- Your goal -
Update the records that begin at the line containing "At what (x,y)" and stop after the line containing "Looking at the" by replacing "coordinate pair" with "point" and leaving everything else unchanged. Return only those lines, and leave the pictures out.
Top of Exercise materials
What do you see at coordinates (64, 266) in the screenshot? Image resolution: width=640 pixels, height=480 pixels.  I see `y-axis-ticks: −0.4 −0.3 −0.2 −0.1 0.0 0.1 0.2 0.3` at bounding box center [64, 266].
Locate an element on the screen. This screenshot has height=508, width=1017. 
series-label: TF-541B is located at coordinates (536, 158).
Bottom of Exercise materials
Top of Exercise materials
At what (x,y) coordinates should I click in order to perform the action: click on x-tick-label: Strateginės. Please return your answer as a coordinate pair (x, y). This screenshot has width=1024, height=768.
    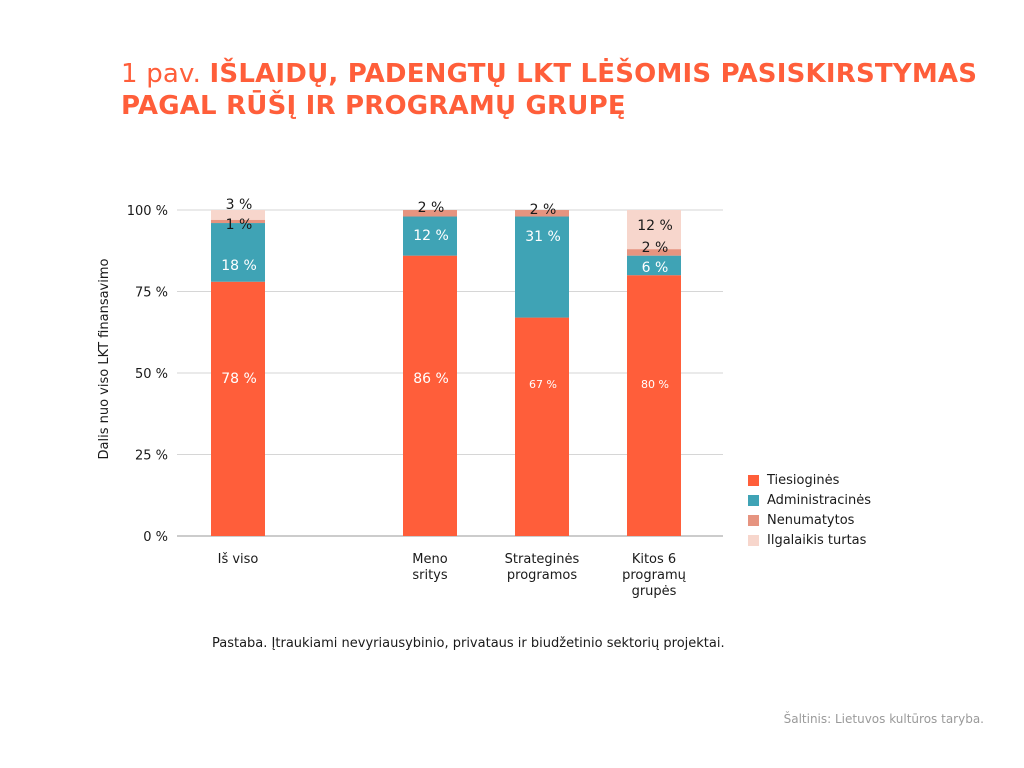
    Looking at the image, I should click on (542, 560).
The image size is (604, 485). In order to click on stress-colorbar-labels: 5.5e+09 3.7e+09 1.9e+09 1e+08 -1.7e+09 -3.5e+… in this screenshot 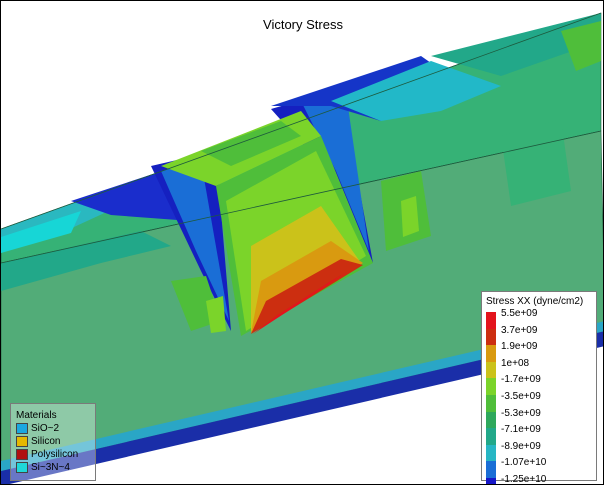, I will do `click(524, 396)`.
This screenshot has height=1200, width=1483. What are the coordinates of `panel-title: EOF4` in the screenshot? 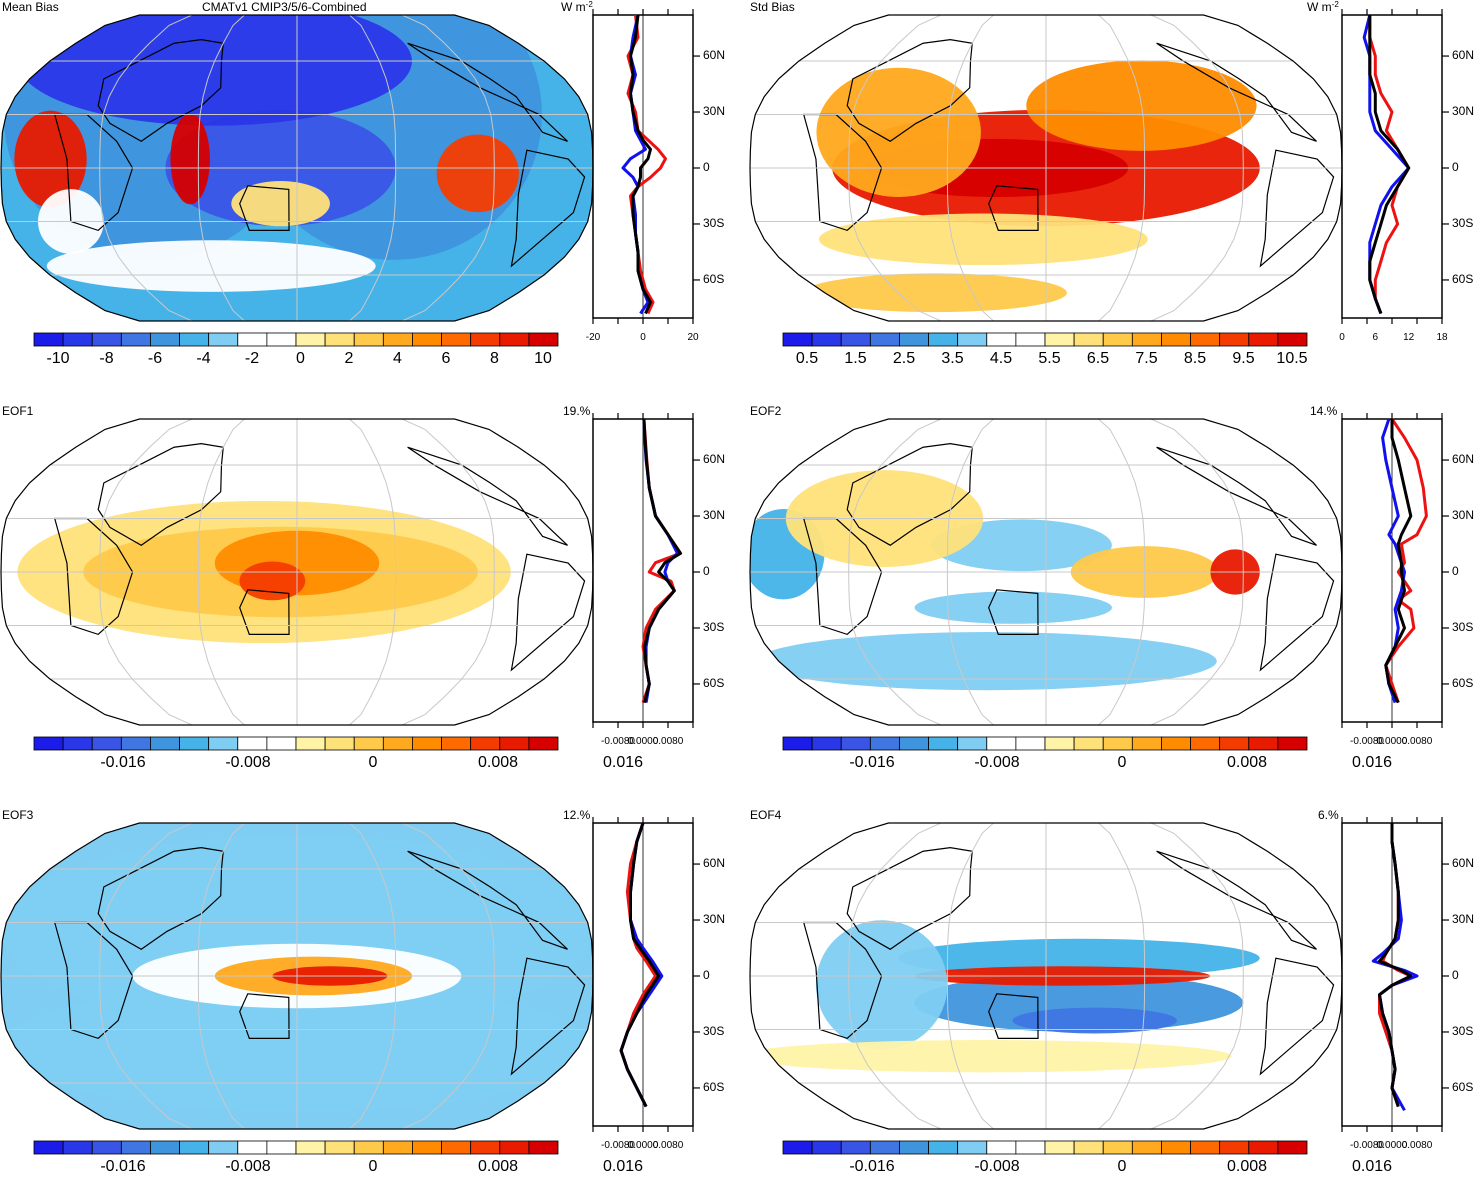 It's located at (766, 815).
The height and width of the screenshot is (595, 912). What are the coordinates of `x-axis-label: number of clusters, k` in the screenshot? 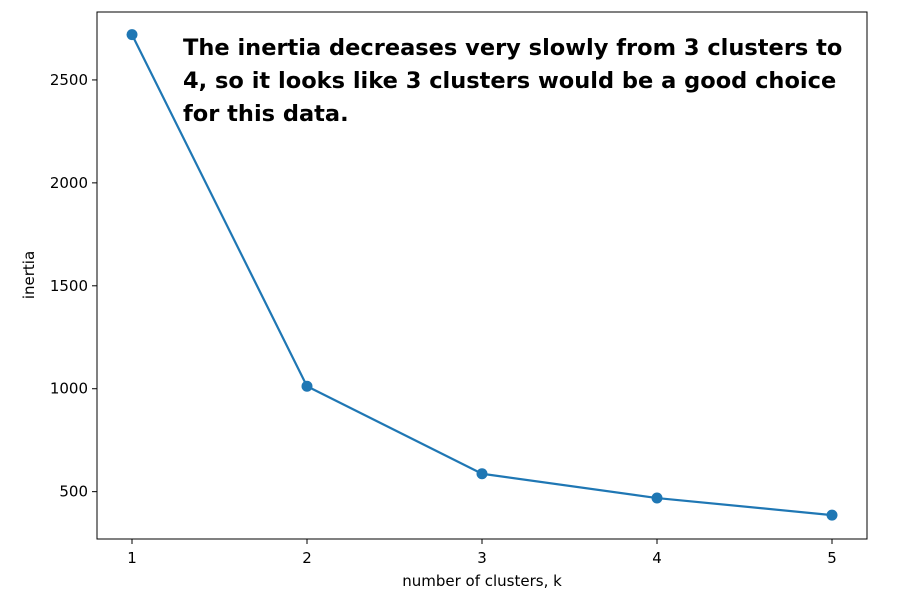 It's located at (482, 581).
Bottom of Exercise materials
- Answer to this task -
At what (x,y) coordinates should I click in order to perform the action: click on x-tick-label: Strateginės. Please return your answer as a point (x, y). This screenshot has width=1024, height=768.
    Looking at the image, I should click on (542, 560).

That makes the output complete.